Ric Peterson has a last page, but he says he rehearses in his mind how he would handle different scenarios so that he doesn’t get slowed down in his response.
One of the biggest issues for an announcer is knowing who to take direction from when an incident occurs. Some announcers make sure they get copies of an air show’s disaster plan well ahead of time to understand how first responders will work.
When Rob Reider began narrating, he contacted as many experienced announcers he could reach for guidance on how to react to problems. “I wrote down everything they said, memorized what they said, practiced what I would say out loud, and compiled their comments into my last page,” he said. Reider says he has learned to compartmentalize when an accident happens. “Performers are friends, but — when tragedy strikes — I can’t let emotion take over. I have to remain in control so that I can do my job,” he said.
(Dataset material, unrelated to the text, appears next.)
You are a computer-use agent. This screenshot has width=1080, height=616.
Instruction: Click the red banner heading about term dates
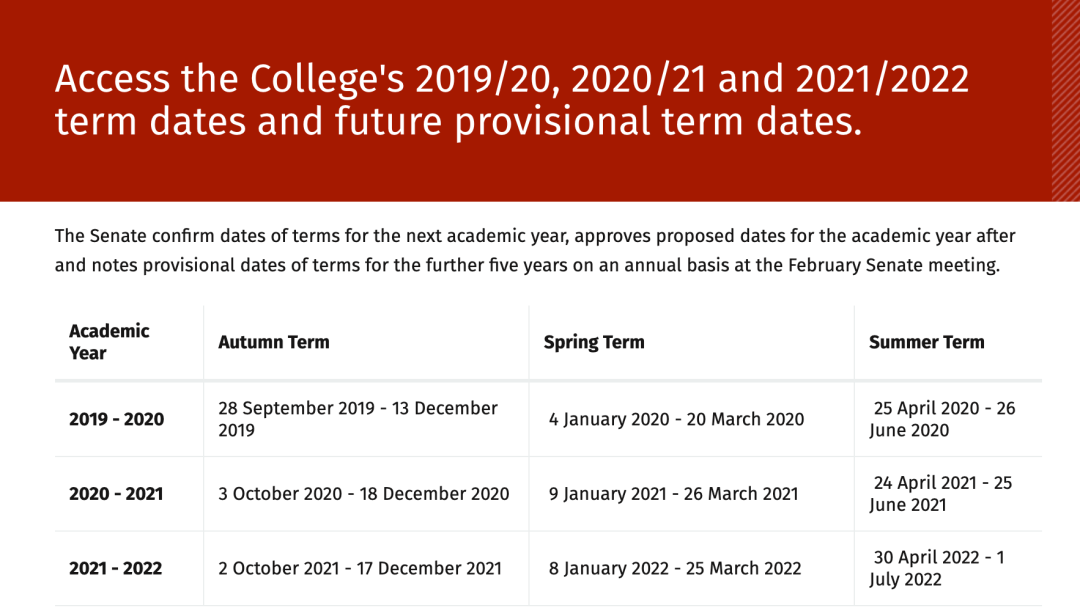point(512,100)
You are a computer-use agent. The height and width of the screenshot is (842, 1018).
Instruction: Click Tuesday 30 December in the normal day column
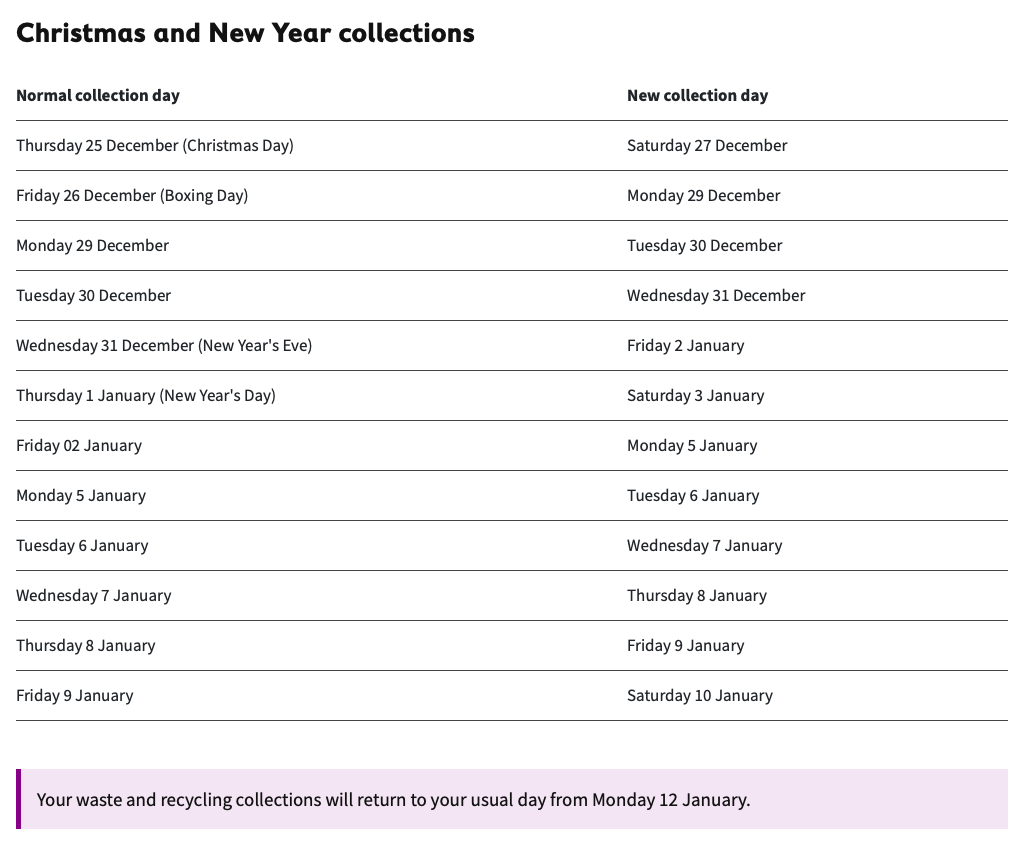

Former aerobatic performer and coach Wayne Handley says an announcer should be the first person hired by a show. “The announcer is so important because he is the glue that holds the air show together and makes the link between the performers and the audience,” he says. Ric Peterson agrees and believes the next individuals hired should be the air boss and sound system. “Because of the safety aspect the air show industry is unique, and the narrator, air boss and sound system personnel have a shared responsibility and must work together seamlessly,” Peterson said.
Longtime air boss Ralph Royce says the announcer has a responsibility to the crowd to keep them updated on everything that happens in front of the show line, as well as behind the show line. If an accident occurs in front of the crowd, the air boss has his hands full dealing with the emergency and relies on the announcer to keep the crowd informed and under control. “If there is an accident, we can’t hide from it. We have to be transparent with the audience. I have to focus on what happened and what is going to happen on the field. I can’t be distracted by audience issues and it’s up to the announcer to handle that,” Royce said.
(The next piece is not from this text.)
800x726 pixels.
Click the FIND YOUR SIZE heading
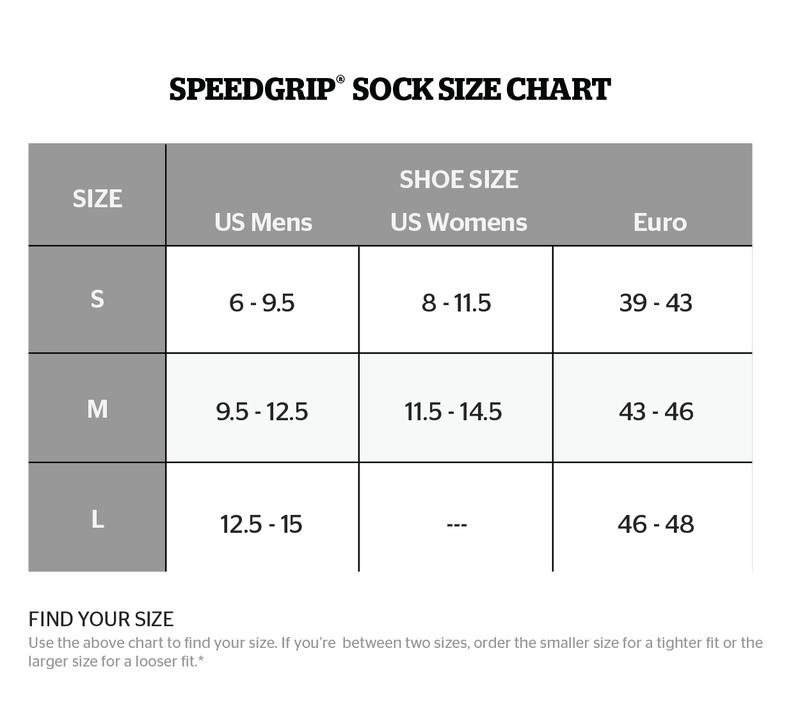[101, 618]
Air boss Wayne Boggs agrees. “A good announcer is worth his weight in gold. When things go south, for whatever reason, it’s the announcer who is going to make it transparent to the crowd. I have to make sure I give the announcer the information he needs and nothing he doesn’t need,” Boggs said.
Air bosses typically hold meetings with first responders on Thursdays before a show to go over the procedures for air space handoff, authority over responders, etc. And most air bosses ask narrators to attend. “I want the announcer there because it helps define the flow of information,” Boggs said.
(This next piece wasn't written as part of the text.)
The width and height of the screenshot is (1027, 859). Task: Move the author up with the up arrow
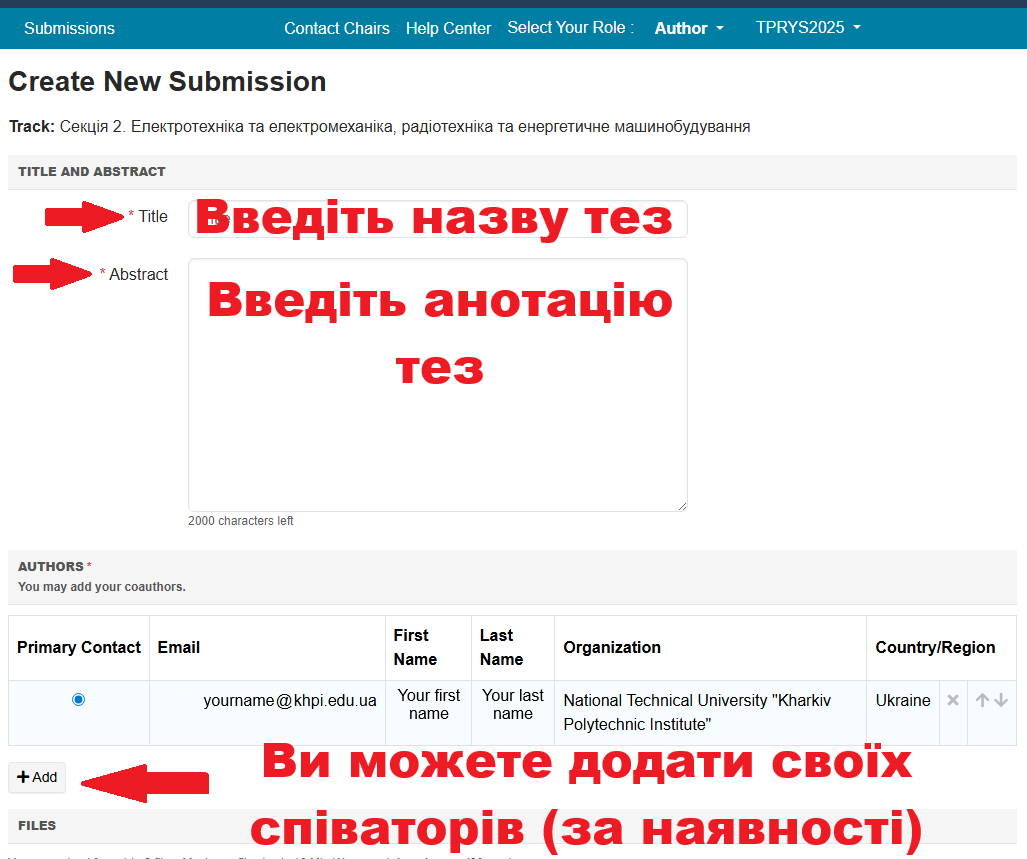pos(982,700)
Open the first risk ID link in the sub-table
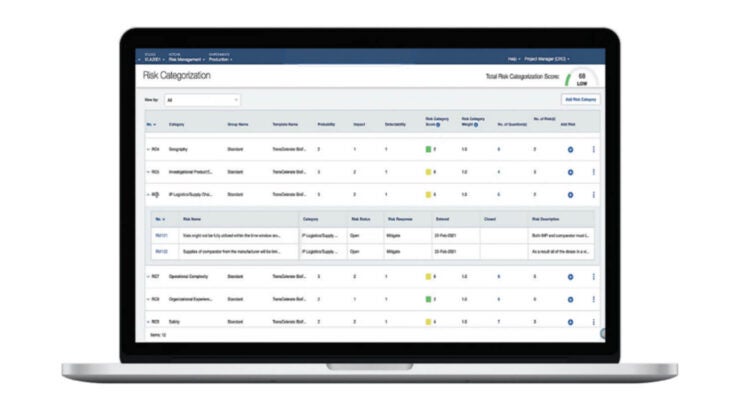The height and width of the screenshot is (415, 738). pos(161,235)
Ric Peterson feels it is the announcer’s responsibility to understand each show’s safety plan. “I take a long, hard look, especially at the things I’m responsible for…crowd control, traffic, closure of the show, and I look to make sure the traffic plan is in place before making any announcement, especially if we end the show early and everyone leaves at one time,” he said.
Boggs and Royce agree that the overall professionalism of announcers has improved markedly over where it was twenty or thirty years ago. But Royce said he’s concerned about the future. “I worry about announcers just like I worry about air bosses. We don’t have enough new, young talent coming into our industry who understand air shows, who understand this business, and are willing to do the job,” Royce said.